Potential Drafting Errors and Litigation
Prior to the SOS proposal’s dismissal from the November 2006 ballot, critics of the SOS proposal had suggested that the proposal’s language was unclear. The Michigan Chamber of Commerce asserted that the SOS proposal "is ambiguous, would introduce unfamiliar terms into the state constitution, and lacks clarity." The chamber concluded that the proposal "would result in years and years of costly litigation." The Defend Michigan Coalition, a group formed to oppose the SOS proposal, has suggested that the SOS amendment would force every license or fee increase to go to a countywide vote.
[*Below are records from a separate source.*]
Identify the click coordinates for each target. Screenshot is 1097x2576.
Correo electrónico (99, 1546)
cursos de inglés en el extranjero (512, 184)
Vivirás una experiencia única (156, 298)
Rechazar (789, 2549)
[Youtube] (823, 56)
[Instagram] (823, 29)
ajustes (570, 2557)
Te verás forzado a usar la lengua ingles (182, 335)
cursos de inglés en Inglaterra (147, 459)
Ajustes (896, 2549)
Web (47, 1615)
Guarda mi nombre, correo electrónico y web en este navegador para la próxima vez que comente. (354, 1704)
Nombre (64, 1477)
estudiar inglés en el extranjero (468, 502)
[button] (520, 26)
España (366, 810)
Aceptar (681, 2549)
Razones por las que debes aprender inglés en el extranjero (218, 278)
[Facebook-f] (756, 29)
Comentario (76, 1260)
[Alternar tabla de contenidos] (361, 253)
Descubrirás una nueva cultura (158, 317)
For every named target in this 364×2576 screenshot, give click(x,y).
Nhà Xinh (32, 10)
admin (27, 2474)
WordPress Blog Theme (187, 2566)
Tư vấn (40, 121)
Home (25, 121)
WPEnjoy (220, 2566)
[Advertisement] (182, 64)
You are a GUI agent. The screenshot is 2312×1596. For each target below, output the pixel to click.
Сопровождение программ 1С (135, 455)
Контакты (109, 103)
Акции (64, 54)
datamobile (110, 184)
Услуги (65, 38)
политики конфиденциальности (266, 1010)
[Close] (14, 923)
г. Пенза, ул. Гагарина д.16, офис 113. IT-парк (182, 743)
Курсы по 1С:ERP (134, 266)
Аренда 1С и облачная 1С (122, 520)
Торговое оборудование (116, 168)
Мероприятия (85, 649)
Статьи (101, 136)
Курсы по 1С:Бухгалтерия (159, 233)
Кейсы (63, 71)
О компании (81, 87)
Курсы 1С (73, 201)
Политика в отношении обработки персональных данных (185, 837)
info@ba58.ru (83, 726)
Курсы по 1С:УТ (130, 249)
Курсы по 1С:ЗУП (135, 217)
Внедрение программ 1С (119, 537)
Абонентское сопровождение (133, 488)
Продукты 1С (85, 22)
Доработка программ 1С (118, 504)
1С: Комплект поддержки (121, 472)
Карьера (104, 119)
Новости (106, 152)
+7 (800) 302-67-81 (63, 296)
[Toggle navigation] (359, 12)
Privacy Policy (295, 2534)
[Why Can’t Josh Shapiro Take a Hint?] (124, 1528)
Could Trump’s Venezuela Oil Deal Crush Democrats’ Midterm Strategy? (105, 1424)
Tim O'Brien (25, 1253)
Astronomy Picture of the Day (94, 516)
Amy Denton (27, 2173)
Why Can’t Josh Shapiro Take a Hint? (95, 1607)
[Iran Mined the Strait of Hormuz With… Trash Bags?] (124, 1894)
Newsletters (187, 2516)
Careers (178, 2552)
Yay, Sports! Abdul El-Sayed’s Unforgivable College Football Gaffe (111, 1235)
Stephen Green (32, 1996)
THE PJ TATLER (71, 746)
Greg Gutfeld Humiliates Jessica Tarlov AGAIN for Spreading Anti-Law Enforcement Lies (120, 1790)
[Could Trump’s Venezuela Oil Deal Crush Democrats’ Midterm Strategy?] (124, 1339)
If the proposal did produce litigation, as seems likely, the result would be in keeping with most major constitutional reforms. The Headlee amendment produced substantial litigation involving disputes over definitions and language. As discussed earlier, the ultimate decision by the Michigan Supreme Court to define a "mandatory user fee" as a tax requiring voter approval was decided in 1998, 20 years after the amendment’s ratification. The "Durant" lawsuits over application of the Headlee amendment’s unfunded-mandate clause took roughly as long.
Indeed, for the first six years after passage of the Headlee amendment, Michigan government failed to make an official calculation of the Headlee revenue limit. This was remedied in 1986, after an estimate of the prior year accounts seemed to indicate that the revenue limit had been exceeded for the first time. While it was ultimately determined that the limit had not been exceeded, a formal system for calculating and reporting compliance with the limit was finally created by the Legislature only after this event.
The assertion that such items as dog licenses would have required a vote of the entire electorate seems less likely to have prompted serious dispute. For instance, the director of the Michigan Senate Fiscal Agency specifically singled out dog licenses as a user fee that would not require voter approval before the fee could be increased.